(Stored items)
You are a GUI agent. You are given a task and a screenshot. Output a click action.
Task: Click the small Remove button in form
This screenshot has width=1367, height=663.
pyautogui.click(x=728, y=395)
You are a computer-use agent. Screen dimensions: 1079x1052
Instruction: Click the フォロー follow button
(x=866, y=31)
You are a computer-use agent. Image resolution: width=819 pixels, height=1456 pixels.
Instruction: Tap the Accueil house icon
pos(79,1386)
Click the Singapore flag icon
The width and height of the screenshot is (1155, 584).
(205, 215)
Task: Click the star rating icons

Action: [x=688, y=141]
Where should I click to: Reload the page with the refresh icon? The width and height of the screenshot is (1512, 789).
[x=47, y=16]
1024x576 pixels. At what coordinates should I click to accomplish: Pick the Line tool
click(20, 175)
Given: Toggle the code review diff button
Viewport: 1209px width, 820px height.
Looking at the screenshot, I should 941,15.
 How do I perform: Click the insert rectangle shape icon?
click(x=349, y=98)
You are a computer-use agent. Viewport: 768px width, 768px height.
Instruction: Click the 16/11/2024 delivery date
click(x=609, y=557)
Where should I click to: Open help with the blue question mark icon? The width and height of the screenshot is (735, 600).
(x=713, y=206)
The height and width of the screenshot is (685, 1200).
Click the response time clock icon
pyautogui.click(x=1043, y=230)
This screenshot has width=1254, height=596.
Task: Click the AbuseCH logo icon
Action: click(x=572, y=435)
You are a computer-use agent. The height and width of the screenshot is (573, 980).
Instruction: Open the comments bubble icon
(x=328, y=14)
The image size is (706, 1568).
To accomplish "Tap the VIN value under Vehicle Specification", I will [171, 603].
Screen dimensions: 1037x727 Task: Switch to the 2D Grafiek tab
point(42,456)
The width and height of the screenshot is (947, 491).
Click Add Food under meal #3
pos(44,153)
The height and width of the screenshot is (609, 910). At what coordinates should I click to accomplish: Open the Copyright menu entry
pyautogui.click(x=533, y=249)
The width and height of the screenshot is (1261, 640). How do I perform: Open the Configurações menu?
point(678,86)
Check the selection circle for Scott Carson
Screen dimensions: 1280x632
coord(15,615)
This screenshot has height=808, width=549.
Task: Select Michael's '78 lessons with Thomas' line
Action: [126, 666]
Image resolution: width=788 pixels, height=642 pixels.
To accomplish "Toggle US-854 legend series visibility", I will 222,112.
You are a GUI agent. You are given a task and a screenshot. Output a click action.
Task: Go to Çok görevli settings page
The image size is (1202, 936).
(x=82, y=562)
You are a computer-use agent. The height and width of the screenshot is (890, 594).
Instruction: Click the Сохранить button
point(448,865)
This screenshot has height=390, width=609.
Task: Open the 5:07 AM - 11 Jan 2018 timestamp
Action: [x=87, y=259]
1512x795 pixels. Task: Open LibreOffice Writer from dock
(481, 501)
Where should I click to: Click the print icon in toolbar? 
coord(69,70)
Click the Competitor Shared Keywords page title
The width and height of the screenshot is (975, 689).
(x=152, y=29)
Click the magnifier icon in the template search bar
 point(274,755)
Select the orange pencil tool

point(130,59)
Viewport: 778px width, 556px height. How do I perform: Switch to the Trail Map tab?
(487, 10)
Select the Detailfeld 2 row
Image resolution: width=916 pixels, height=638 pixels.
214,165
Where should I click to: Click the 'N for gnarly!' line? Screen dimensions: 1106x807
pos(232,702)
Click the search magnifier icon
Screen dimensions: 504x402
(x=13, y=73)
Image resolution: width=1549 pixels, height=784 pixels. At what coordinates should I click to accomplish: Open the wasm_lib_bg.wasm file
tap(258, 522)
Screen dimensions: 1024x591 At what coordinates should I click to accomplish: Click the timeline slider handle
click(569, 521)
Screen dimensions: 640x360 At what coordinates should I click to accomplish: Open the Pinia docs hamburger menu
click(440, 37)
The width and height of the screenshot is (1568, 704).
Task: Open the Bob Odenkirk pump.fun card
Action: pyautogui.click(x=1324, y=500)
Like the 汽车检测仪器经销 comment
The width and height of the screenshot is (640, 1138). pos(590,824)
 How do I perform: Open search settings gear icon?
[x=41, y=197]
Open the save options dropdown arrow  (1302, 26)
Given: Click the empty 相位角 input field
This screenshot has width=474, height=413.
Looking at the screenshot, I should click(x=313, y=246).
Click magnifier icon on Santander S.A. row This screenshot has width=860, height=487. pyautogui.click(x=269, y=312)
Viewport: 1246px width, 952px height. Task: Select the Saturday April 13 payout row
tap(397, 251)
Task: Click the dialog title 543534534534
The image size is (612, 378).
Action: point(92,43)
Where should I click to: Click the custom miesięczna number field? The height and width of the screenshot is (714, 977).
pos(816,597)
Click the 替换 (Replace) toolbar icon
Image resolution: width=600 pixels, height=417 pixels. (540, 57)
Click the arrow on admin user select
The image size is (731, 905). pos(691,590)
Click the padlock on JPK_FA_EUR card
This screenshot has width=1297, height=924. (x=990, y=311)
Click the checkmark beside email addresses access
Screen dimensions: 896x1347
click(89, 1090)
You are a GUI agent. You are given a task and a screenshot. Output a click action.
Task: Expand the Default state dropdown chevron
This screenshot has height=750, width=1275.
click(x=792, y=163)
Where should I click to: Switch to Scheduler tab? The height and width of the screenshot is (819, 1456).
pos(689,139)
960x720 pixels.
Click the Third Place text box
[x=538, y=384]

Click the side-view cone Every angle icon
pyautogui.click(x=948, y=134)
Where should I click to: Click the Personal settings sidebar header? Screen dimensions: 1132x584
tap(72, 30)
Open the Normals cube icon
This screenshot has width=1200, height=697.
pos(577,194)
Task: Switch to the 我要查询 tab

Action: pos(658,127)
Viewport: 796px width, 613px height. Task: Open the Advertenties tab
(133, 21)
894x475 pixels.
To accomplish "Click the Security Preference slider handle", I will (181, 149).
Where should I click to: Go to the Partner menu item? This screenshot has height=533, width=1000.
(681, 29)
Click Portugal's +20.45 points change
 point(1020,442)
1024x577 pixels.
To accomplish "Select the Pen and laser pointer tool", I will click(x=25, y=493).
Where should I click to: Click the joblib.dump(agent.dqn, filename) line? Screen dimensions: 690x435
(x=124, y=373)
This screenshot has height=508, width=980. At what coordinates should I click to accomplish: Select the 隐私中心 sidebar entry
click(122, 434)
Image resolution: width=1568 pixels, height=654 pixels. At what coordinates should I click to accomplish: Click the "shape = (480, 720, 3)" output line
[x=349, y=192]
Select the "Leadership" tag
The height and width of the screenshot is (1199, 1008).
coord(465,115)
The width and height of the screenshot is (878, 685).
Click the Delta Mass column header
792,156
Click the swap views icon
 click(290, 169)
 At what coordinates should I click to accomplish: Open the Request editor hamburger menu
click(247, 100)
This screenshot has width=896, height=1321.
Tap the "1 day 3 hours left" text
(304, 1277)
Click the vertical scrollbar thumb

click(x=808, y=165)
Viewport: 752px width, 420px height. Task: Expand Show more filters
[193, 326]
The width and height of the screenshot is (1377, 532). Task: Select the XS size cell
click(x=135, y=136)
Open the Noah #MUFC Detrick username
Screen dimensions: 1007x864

> _Exercise requirements_: From the entries, report each line that includes the word "dropdown".

> _Exercise result_:
Open the save options dropdown arrow  (1302, 26)
Task: Expand the Default state dropdown chevron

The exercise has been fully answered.